Exercise task A =>
Answer these from the forum thread about a pickle smell in a kegged drink, one per line:
(i) What flavor of drink was kegged?
(ii) What does the first poster say they added too much of?
(iii) According to the reply, where might the smell have come from?
Exercise task B => Carry on the forum thread about the pickle smell in a kegged drink from the point where it stops.

Passage shown =>

-------------------------

# Pickle Smell (taste fine) - Kegged



## whynot (Jun 22, 2014)

I have some lemon/lime sp, I kegged a while ago, force carbed it, it's been fine, but now it has a smell I can only describe as "pickles".. it tastes fine, just as it did when I first made it, the smell came over time. 

Anyone know what this could be? I did add too much sorbate, so I'm thinking over time that combined with the carbonation and keg could have created it? I'm really only concerned if it's safe to drink?

Thanks!


----------



## salcoco (Jun 23, 2014)

what was in the keg before you used it, or any of the other buckets you may have used. you might have picked up smell from residual in used containers.


----------



## whynot (Jun 23, 2014)

-------------------------

Information provided =>
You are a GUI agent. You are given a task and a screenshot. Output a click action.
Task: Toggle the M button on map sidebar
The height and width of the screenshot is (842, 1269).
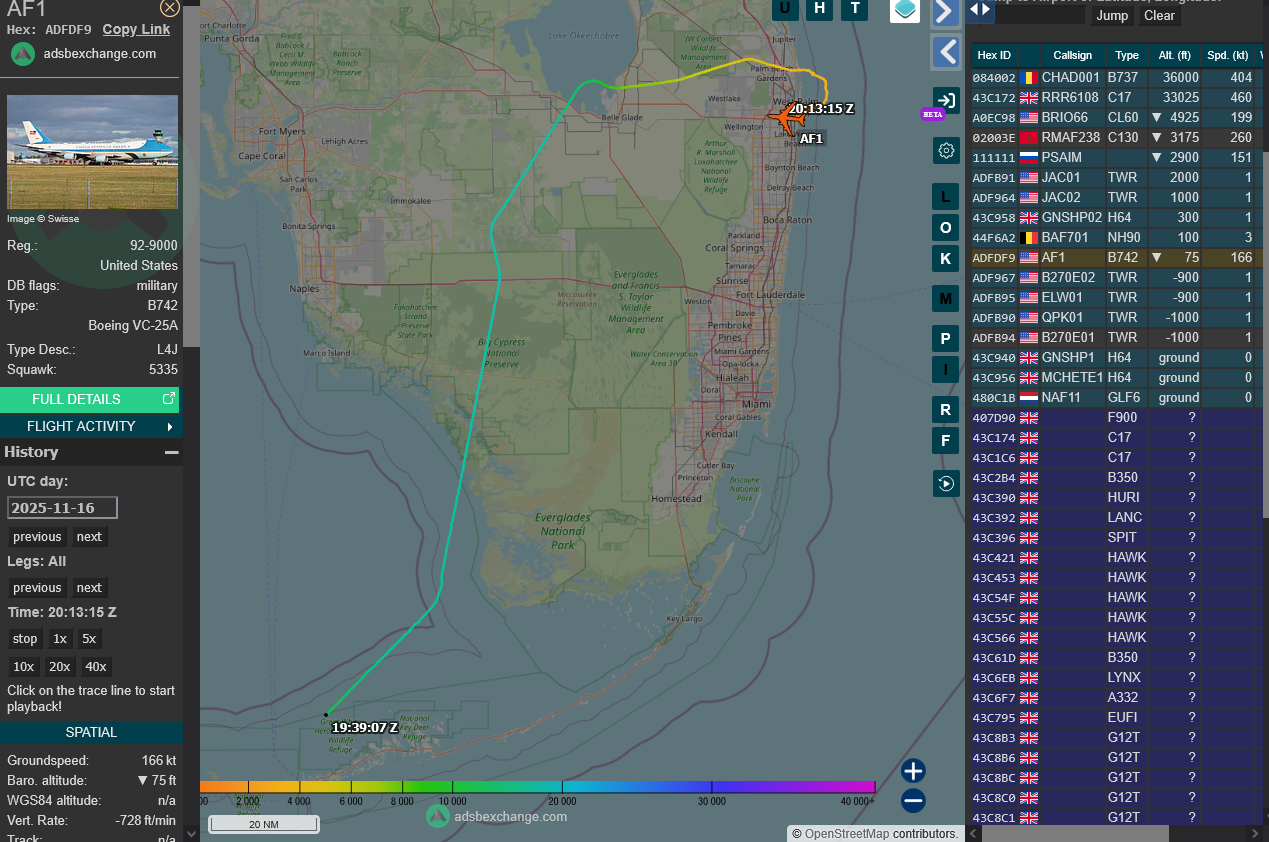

-------------------------

Written reply A =>
(i) Lemon/lime.
(ii) Sorbate.
(iii) From residue in used containers: the keg or any other buckets used.

Written reply B =>
bought the legged used, cleaned and sanitized prior..i'll have to be sure to clean it again before kegging the next batch JIC


----------



## salcoco (Jun 24, 2014)

it came to me after I posted above that the pickle smell you described could be vinegar. if so then sanitizing is the problem or insufficient so2 when required.


----------



## whynot (Jun 24, 2014)

yeah I was thinking that too... I was wondering if because it's in the keg, it got too much exposure to oxygen as it sits.. .even though forced carbed..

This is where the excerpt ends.